- _Your instructions_
Please pick out each line below that contains the word "dimensions", matching its case, and copy those lines out.

- _Information provided_
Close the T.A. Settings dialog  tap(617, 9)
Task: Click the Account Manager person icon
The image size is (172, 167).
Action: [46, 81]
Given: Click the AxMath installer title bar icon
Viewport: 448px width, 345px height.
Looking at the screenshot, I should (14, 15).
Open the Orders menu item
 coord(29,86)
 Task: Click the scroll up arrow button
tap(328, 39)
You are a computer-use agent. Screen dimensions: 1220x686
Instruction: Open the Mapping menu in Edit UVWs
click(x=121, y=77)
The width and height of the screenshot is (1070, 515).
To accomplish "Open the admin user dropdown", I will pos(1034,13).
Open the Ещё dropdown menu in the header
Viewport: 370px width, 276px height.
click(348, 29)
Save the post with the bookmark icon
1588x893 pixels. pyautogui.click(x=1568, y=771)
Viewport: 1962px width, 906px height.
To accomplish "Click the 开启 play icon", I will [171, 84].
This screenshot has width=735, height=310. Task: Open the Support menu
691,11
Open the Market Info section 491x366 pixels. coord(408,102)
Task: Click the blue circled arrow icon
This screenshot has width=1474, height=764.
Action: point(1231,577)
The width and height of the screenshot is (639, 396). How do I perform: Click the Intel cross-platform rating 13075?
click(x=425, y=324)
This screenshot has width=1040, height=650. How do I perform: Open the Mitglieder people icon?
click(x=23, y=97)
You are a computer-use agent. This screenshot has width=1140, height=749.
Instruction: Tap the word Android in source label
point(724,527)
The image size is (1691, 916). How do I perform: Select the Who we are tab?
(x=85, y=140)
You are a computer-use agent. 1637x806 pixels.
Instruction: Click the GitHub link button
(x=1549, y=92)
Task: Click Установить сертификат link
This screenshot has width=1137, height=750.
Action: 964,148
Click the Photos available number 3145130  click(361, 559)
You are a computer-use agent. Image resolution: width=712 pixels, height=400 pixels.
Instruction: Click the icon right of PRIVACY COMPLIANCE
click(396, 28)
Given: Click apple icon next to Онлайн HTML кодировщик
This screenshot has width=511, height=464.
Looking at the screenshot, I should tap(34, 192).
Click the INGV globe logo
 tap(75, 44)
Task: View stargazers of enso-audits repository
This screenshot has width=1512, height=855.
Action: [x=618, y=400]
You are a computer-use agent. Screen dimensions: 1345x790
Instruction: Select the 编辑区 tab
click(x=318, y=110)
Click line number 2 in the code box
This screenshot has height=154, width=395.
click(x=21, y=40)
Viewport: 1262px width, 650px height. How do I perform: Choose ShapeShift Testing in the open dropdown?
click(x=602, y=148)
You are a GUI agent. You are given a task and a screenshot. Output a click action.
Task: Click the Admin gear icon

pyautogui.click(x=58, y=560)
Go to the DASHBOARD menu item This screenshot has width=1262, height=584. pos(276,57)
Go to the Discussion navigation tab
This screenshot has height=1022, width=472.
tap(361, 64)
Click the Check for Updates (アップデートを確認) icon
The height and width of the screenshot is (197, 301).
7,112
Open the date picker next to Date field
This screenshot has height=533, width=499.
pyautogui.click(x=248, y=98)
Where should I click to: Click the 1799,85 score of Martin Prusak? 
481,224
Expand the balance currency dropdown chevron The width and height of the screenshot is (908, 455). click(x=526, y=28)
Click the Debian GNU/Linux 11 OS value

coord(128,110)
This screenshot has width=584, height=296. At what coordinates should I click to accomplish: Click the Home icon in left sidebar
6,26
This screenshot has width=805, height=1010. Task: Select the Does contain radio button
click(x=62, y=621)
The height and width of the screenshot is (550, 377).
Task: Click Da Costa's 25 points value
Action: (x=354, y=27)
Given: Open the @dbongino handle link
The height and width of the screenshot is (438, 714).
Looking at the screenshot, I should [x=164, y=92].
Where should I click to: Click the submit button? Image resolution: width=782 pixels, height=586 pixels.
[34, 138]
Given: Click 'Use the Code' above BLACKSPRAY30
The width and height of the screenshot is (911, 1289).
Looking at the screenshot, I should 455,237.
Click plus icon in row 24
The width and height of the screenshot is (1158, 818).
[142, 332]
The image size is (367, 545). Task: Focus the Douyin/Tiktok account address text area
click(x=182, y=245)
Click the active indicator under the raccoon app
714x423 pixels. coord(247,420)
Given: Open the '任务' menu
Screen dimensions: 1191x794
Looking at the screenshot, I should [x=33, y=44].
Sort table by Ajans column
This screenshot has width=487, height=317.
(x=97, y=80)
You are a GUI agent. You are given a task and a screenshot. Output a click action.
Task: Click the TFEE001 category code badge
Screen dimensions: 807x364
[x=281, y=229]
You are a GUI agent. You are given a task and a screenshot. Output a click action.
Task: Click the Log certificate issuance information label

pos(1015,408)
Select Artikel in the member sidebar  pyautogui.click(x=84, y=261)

- _Response to the task_
You are a computer-use agent. Screen dimensions: 1220x686
You are a computer-use agent. Screen dimensions: 1345x790
Screen dimensions: 1191x794
Screen dimensions: 807x364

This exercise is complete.